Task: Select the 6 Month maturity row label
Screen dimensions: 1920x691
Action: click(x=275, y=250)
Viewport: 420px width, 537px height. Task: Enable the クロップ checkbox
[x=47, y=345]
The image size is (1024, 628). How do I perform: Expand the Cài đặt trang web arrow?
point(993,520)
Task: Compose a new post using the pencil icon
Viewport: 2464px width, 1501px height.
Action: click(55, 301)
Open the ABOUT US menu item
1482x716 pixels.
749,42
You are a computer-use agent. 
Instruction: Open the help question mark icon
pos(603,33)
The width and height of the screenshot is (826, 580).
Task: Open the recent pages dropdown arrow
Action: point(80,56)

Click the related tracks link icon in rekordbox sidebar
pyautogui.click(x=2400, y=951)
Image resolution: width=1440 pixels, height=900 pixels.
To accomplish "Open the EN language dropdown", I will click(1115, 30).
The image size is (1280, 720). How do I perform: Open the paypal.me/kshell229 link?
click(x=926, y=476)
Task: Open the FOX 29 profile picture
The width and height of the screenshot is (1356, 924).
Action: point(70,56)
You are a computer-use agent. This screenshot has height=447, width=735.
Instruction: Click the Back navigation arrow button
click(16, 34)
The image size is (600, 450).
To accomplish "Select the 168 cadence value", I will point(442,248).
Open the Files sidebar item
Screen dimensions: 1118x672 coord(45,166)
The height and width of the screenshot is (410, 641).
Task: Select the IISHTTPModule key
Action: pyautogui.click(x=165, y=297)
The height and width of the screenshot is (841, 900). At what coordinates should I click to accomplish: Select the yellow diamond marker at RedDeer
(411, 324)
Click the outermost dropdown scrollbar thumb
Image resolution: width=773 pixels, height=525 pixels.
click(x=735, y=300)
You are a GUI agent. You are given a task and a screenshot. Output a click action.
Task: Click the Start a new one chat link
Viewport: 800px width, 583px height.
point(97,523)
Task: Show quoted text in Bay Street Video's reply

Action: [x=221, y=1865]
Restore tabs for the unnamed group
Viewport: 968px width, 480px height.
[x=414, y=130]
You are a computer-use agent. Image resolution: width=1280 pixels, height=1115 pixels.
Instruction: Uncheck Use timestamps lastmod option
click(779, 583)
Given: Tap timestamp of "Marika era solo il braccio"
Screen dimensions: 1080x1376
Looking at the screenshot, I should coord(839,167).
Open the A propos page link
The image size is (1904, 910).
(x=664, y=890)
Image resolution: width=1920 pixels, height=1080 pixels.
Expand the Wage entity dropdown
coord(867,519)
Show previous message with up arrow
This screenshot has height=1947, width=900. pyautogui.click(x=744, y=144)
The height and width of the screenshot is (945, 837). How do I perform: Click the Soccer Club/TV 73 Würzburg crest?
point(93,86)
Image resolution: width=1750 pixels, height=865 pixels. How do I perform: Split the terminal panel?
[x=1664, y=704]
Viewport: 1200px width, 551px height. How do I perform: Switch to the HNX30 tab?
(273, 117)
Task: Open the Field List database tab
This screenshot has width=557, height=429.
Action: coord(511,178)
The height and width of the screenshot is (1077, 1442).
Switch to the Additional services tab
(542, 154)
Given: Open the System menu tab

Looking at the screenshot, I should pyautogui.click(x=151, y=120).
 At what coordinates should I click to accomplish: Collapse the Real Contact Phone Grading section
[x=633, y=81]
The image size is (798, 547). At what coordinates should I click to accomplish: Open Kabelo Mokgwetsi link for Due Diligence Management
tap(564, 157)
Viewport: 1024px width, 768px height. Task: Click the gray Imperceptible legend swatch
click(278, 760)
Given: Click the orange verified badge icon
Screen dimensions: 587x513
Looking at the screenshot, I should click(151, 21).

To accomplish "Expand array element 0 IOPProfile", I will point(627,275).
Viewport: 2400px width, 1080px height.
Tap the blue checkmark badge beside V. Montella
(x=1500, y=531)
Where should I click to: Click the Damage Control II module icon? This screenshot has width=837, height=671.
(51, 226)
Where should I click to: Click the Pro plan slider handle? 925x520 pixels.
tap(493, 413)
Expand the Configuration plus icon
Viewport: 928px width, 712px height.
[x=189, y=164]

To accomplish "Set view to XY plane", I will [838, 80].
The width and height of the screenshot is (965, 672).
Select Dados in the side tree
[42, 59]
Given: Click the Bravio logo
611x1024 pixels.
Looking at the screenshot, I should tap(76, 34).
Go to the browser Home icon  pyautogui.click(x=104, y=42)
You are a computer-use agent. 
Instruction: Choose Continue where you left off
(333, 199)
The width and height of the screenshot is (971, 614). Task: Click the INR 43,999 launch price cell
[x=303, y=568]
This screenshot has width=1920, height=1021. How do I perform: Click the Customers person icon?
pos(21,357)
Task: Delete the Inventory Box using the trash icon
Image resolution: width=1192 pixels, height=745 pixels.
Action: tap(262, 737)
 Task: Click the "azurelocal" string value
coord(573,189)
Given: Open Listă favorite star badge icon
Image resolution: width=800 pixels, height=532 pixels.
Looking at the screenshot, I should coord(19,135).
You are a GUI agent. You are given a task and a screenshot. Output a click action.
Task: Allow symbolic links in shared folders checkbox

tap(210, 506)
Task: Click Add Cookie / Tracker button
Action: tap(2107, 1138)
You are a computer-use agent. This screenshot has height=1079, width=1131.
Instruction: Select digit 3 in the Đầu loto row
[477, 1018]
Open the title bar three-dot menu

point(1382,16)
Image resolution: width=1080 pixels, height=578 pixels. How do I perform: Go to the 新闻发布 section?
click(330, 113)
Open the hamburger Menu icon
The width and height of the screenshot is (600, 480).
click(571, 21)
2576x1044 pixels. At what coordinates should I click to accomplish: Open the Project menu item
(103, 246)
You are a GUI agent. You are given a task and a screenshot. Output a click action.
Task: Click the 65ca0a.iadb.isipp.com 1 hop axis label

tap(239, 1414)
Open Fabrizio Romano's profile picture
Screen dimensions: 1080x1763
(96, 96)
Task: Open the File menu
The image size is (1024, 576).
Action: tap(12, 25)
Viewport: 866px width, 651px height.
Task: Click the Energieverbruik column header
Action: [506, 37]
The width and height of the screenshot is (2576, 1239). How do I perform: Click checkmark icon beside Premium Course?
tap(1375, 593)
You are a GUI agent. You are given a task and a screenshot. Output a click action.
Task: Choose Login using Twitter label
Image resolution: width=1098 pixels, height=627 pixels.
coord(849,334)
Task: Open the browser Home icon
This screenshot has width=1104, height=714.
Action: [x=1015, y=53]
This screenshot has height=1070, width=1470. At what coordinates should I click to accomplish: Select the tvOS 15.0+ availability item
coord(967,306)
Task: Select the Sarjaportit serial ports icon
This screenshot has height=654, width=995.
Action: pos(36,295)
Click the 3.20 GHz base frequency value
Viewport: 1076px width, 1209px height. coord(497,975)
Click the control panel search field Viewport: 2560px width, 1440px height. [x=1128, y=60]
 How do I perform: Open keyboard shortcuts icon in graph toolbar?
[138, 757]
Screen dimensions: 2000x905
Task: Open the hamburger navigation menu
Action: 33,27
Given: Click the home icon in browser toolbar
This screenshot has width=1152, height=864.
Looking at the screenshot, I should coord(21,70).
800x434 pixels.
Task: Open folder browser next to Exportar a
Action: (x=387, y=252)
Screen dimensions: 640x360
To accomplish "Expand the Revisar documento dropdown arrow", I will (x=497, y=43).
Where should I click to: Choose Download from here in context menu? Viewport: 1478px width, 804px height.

WORK TO BE COMPLETED>
Rewrite all the records above, replacing every "Instruction" with "Goal" and keeping everything else the same.

FINAL RESULT>
Task: Select the 6 Month maturity row label
Screen dimensions: 1920x691
Action: click(x=275, y=250)
Viewport: 420px width, 537px height. Task: Enable the クロップ checkbox
[x=47, y=345]
The image size is (1024, 628). How do I perform: Expand the Cài đặt trang web arrow?
point(993,520)
Task: Compose a new post using the pencil icon
Viewport: 2464px width, 1501px height.
Action: click(55, 301)
Open the ABOUT US menu item
1482x716 pixels.
749,42
You are a computer-use agent. 
Goal: Open the help question mark icon
pos(603,33)
The width and height of the screenshot is (826, 580).
Task: Open the recent pages dropdown arrow
Action: point(80,56)

Click the related tracks link icon in rekordbox sidebar
pyautogui.click(x=2400, y=951)
Image resolution: width=1440 pixels, height=900 pixels.
To accomplish "Open the EN language dropdown", I will click(1115, 30).
The image size is (1280, 720). How do I perform: Open the paypal.me/kshell229 link?
click(x=926, y=476)
Task: Open the FOX 29 profile picture
The width and height of the screenshot is (1356, 924).
Action: point(70,56)
You are a computer-use agent. This screenshot has height=447, width=735.
Goal: Click the Back navigation arrow button
click(16, 34)
The image size is (600, 450).
To accomplish "Select the 168 cadence value", I will point(442,248).
Open the Files sidebar item
Screen dimensions: 1118x672 coord(45,166)
The height and width of the screenshot is (410, 641).
Task: Select the IISHTTPModule key
Action: pyautogui.click(x=165, y=297)
The height and width of the screenshot is (841, 900). At what coordinates should I click to accomplish: Select the yellow diamond marker at RedDeer
(411, 324)
Click the outermost dropdown scrollbar thumb
Image resolution: width=773 pixels, height=525 pixels.
click(x=735, y=300)
You are a GUI agent. You are given a task and a screenshot. Output a click action.
Task: Click the Start a new one chat link
Viewport: 800px width, 583px height.
point(97,523)
Task: Show quoted text in Bay Street Video's reply

Action: [x=221, y=1865]
Restore tabs for the unnamed group
Viewport: 968px width, 480px height.
[x=414, y=130]
You are a computer-use agent. Image resolution: width=1280 pixels, height=1115 pixels.
Goal: Uncheck Use timestamps lastmod option
click(779, 583)
Given: Tap timestamp of "Marika era solo il braccio"
Screen dimensions: 1080x1376
Looking at the screenshot, I should coord(839,167).
Open the A propos page link
The image size is (1904, 910).
(x=664, y=890)
Image resolution: width=1920 pixels, height=1080 pixels.
Expand the Wage entity dropdown
coord(867,519)
Show previous message with up arrow
This screenshot has height=1947, width=900. pyautogui.click(x=744, y=144)
The height and width of the screenshot is (945, 837). How do I perform: Click the Soccer Club/TV 73 Würzburg crest?
point(93,86)
Image resolution: width=1750 pixels, height=865 pixels. How do I perform: Split the terminal panel?
[x=1664, y=704]
Viewport: 1200px width, 551px height. How do I perform: Switch to the HNX30 tab?
(273, 117)
Task: Open the Field List database tab
This screenshot has width=557, height=429.
Action: coord(511,178)
The height and width of the screenshot is (1077, 1442).
Switch to the Additional services tab
(542, 154)
Given: Open the System menu tab

Looking at the screenshot, I should pyautogui.click(x=151, y=120).
 At what coordinates should I click to accomplish: Collapse the Real Contact Phone Grading section
[x=633, y=81]
The image size is (798, 547). At what coordinates should I click to accomplish: Open Kabelo Mokgwetsi link for Due Diligence Management
tap(564, 157)
Viewport: 1024px width, 768px height. Task: Click the gray Imperceptible legend swatch
click(278, 760)
Given: Click the orange verified badge icon
Screen dimensions: 587x513
Looking at the screenshot, I should click(151, 21).

To accomplish "Expand array element 0 IOPProfile", I will point(627,275).
Viewport: 2400px width, 1080px height.
Tap the blue checkmark badge beside V. Montella
(x=1500, y=531)
Where should I click to: Click the Damage Control II module icon? This screenshot has width=837, height=671.
(51, 226)
Where should I click to: Click the Pro plan slider handle? 925x520 pixels.
tap(493, 413)
Expand the Configuration plus icon
Viewport: 928px width, 712px height.
[x=189, y=164]

To accomplish "Set view to XY plane", I will [838, 80].
The width and height of the screenshot is (965, 672).
Select Dados in the side tree
[42, 59]
Given: Click the Bravio logo
611x1024 pixels.
Looking at the screenshot, I should tap(76, 34).
Go to the browser Home icon  pyautogui.click(x=104, y=42)
You are a computer-use agent. 
Goal: Choose Continue where you left off
(333, 199)
The width and height of the screenshot is (971, 614). Task: Click the INR 43,999 launch price cell
[x=303, y=568]
This screenshot has width=1920, height=1021. How do I perform: Click the Customers person icon?
pos(21,357)
Task: Delete the Inventory Box using the trash icon
Image resolution: width=1192 pixels, height=745 pixels.
Action: tap(262, 737)
 Task: Click the "azurelocal" string value
coord(573,189)
Given: Open Listă favorite star badge icon
Image resolution: width=800 pixels, height=532 pixels.
Looking at the screenshot, I should coord(19,135).
You are a GUI agent. You are given a task and a screenshot. Output a click action.
Task: Allow symbolic links in shared folders checkbox

tap(210, 506)
Task: Click Add Cookie / Tracker button
Action: tap(2107, 1138)
You are a computer-use agent. This screenshot has height=1079, width=1131.
Goal: Select digit 3 in the Đầu loto row
[477, 1018]
Open the title bar three-dot menu

point(1382,16)
Image resolution: width=1080 pixels, height=578 pixels. How do I perform: Go to the 新闻发布 section?
click(330, 113)
Open the hamburger Menu icon
The width and height of the screenshot is (600, 480).
click(571, 21)
2576x1044 pixels. At what coordinates should I click to accomplish: Open the Project menu item
(103, 246)
You are a GUI agent. You are given a task and a screenshot. Output a click action.
Task: Click the 65ca0a.iadb.isipp.com 1 hop axis label

tap(239, 1414)
Open Fabrizio Romano's profile picture
Screen dimensions: 1080x1763
(96, 96)
Task: Open the File menu
The image size is (1024, 576).
Action: tap(12, 25)
Viewport: 866px width, 651px height.
Task: Click the Energieverbruik column header
Action: [506, 37]
The width and height of the screenshot is (2576, 1239). How do I perform: Click checkmark icon beside Premium Course?
tap(1375, 593)
You are a GUI agent. You are given a task and a screenshot. Output a click action.
Task: Choose Login using Twitter label
Image resolution: width=1098 pixels, height=627 pixels.
coord(849,334)
Task: Open the browser Home icon
This screenshot has width=1104, height=714.
Action: [x=1015, y=53]
This screenshot has height=1070, width=1470. At what coordinates should I click to accomplish: Select the tvOS 15.0+ availability item
coord(967,306)
Task: Select the Sarjaportit serial ports icon
This screenshot has height=654, width=995.
Action: pos(36,295)
Click the 3.20 GHz base frequency value
Viewport: 1076px width, 1209px height. coord(497,975)
Click the control panel search field Viewport: 2560px width, 1440px height. [x=1128, y=60]
 How do I perform: Open keyboard shortcuts icon in graph toolbar?
[138, 757]
Screen dimensions: 2000x905
Task: Open the hamburger navigation menu
Action: 33,27
Given: Click the home icon in browser toolbar
This screenshot has width=1152, height=864.
Looking at the screenshot, I should coord(21,70).
800x434 pixels.
Task: Open folder browser next to Exportar a
Action: (x=387, y=252)
Screen dimensions: 640x360
To accomplish "Expand the Revisar documento dropdown arrow", I will (x=497, y=43).
Where should I click to: Choose Download from here in context menu? Viewport: 1478px width, 804px height.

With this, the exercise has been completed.